Pacaran Cinta Pernikahan Islam

“Bu … akau mau nikah” Begitu pintanya. Bak kaset rekaman yang rusak, suara gadis malang itu membuat hatiku sayu, sepasang bola matanya terlihat hampa. Wajahnya yang cantik tampak pucat, karena kesadarannya telah melayang bersama separuh jiwanya yang membuat dia terus mengemis cinta, “Bu … Aku mau nikah”.

Bunga tengah bertarung melawan rasa sakit itu, dia menjerit agar hatinya utuh kembali dan ia dapat melanjutkan hidup secara normal.

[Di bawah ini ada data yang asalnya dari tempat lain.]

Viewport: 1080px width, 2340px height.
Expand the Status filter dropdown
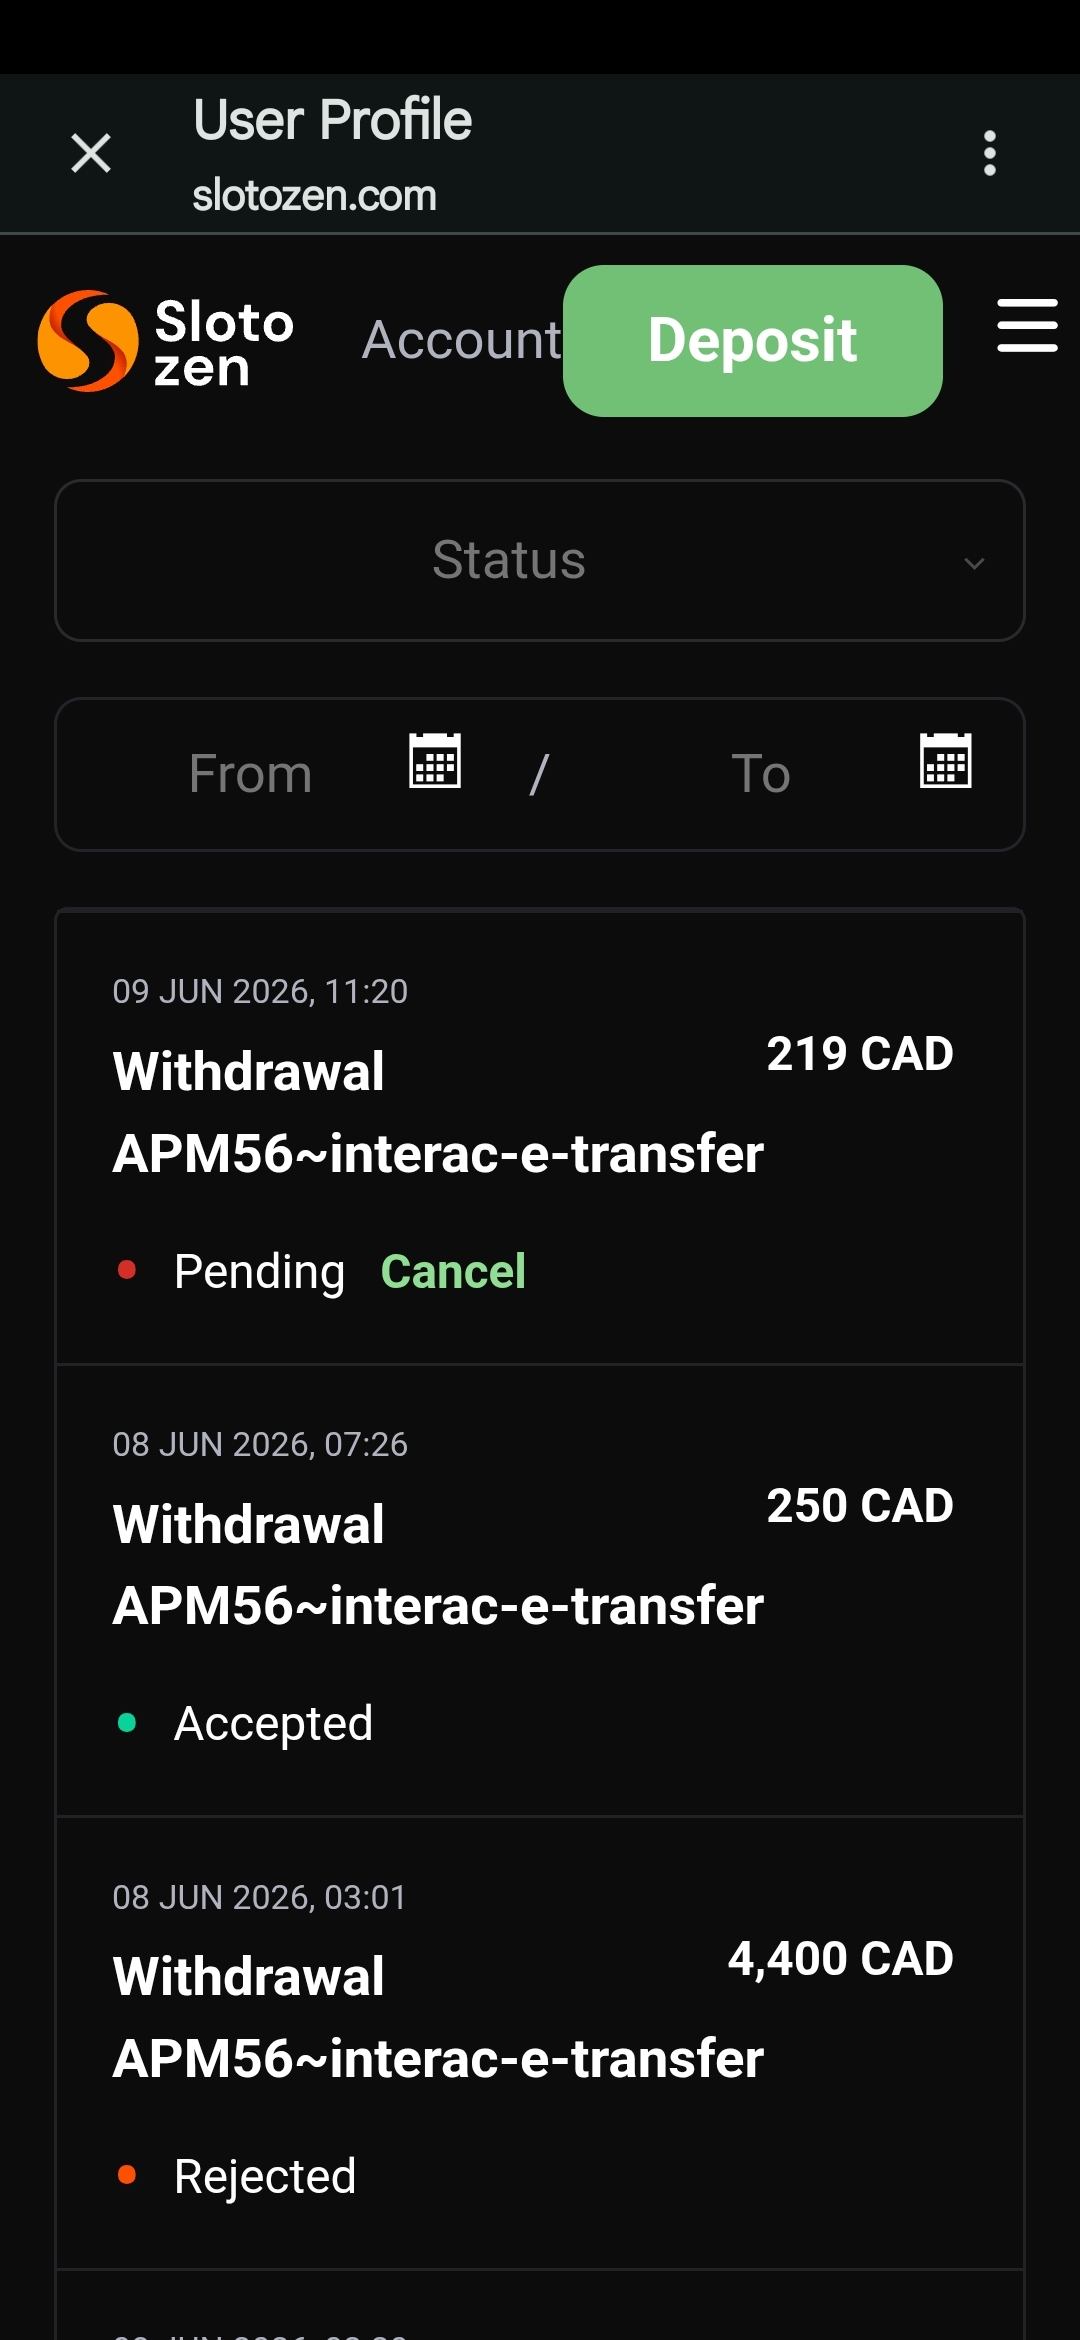(x=540, y=560)
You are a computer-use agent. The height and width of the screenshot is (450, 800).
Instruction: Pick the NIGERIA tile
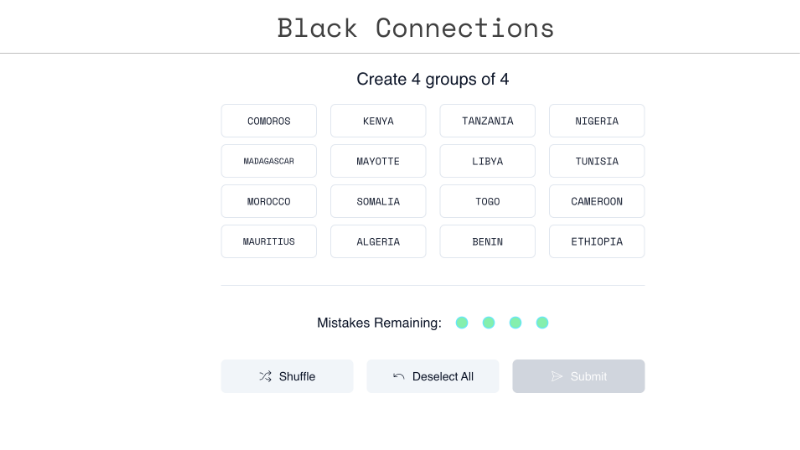(596, 121)
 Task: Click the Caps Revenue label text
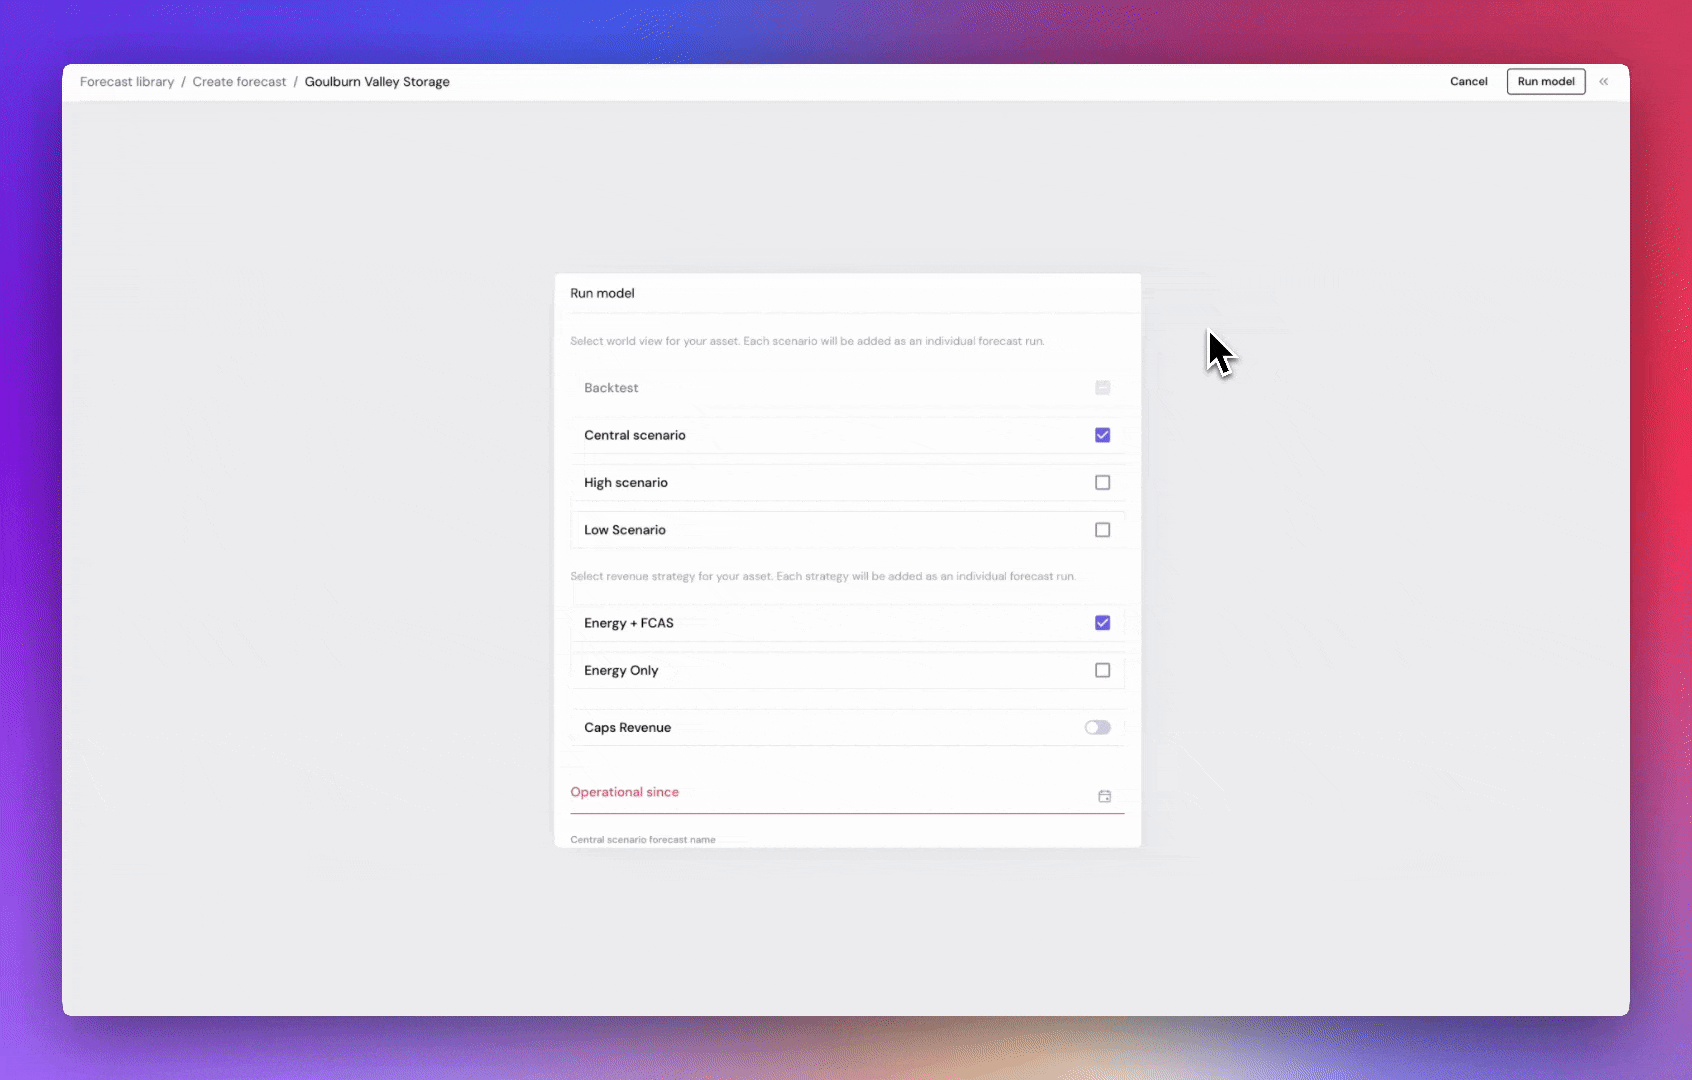pos(627,728)
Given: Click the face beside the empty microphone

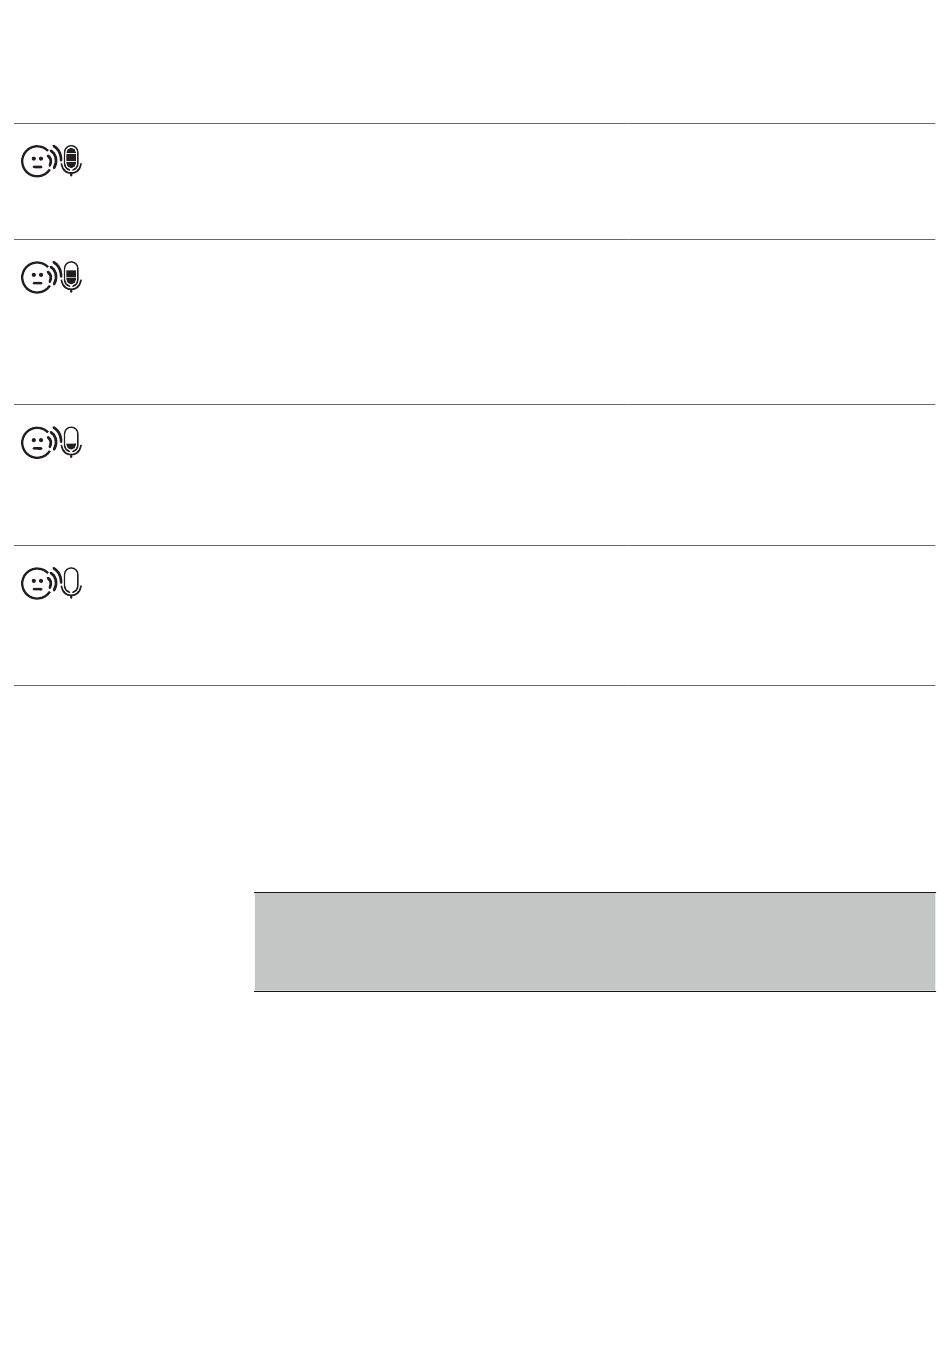Looking at the screenshot, I should pyautogui.click(x=36, y=585).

Namun, terlambat hati terpaut sayang, cinta yang telah lama ia dambakan untuk disatukan dalam bahtera rumah tangga kandas seketika, saat dihadapkan pada kenyataan bahwa lamaran kekasihnya ditolak.

Kini sang gadis sarjana itu menghabiskan waktunyanya dengan kejiwaannya yang terganggu.

Aku menerawang kedalam dua pasang mata orangtua Bunga ada kesedihan. Mungkin mereka benar-benar merasa bersalah terhadap keputusan yang mereka buat.

Dengan mata nanar Ibu Bunga menatapku dengan penuh harap lalu berkata, “Ustadz … tolong sembuhkan putri kami, Bunga. Sekarang Kami rela dia menikah dengan siapa saja asalkan dia sembuh.”

“Saya hanya dapat berdoa dan berikhtiar, Bu … Allah yang menyembukan, saya akan coba meruqyah putri ibu semampu saya” balasku tulus.

Akupun meracik ramuan mujarab untuk rendaman dari campuran jeruk nipis, daun sirih, dan daun bidara, kemudian disatukan dalam ember besar berisi air, lalu meruqyahnya dengan ayat suci al-Quran dan doa-doa yang Rasul ajarkan.

“Bunga, ke mari.” Ucapku sambil tersenyum ramah sambil menuntunnya masuk ke dalam gentong merah berisi air ruqyah.

Tanpa ekspresi, Bunga mengikuti instruksiku. Kulihat langkah kakinya gontai bak mayat dalam ritual Ma’nene di Toraja. Jelas sekali, ia seolah mayat hidup. Dalam hati aku membatin, pastilah luka dalam qolbunya begitu dalam. Aku menjadi sangat kasihan pada Bunga.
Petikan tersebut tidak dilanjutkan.